Farm workers are to be entitled to 10 days sick leave annually under a new law put forward by an Tánaiste and Minister for Enterprise, Trade and Employment Leo Varadkar.
The Government’s statutory sick pay scheme will be phased in over a four-year period, starting with three days per year in 2022, rising to five days payable in 2023 and seven days payable in 2024.
Employers will eventually cover the cost of 10 sick days per year in 2025. It’s being phased in to help employers, particularly small businesses, to plan ahead and manage the additional cost, which has been capped.
Sick pay will be paid by employers at a rate of 70% of an employee’s wage, subject to a daily threshold of €110.
The rate of 70% and the daily cap are set to ensure excessive costs are not placed solely on employers, who in certain sectors may also have to deal with the cost of replacing staff who are out sick at short notice.

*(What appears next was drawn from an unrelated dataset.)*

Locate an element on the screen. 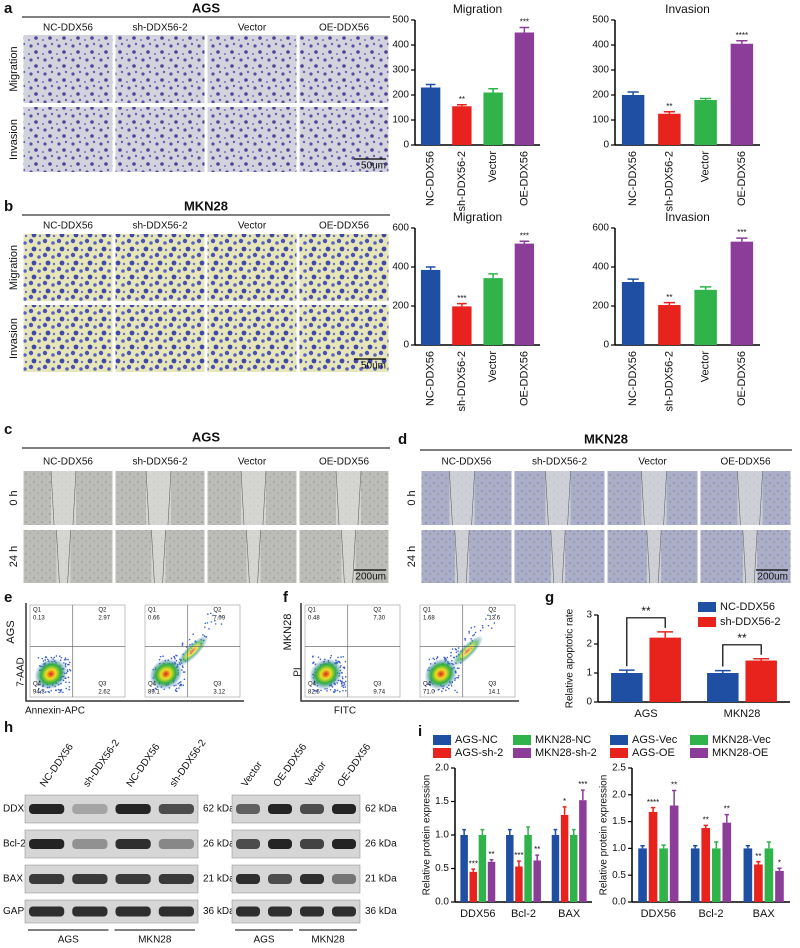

The bill is primarily intended to provide a minimum level of protection to low paid employees, who may have no entitlement to company sick pay schemes.
An Tánaiste Leo Varadkar said: “I believe this scheme can be one of the positive legacies of the pandemic as it will apply to illness of all forms and not just those related to COVID.”
Other features of the scheme are that an employee will have to obtain a medical certificate to avail of statutory sick pay, and the entitlement is subject to the employee having worked for their employer for a minimum of six months.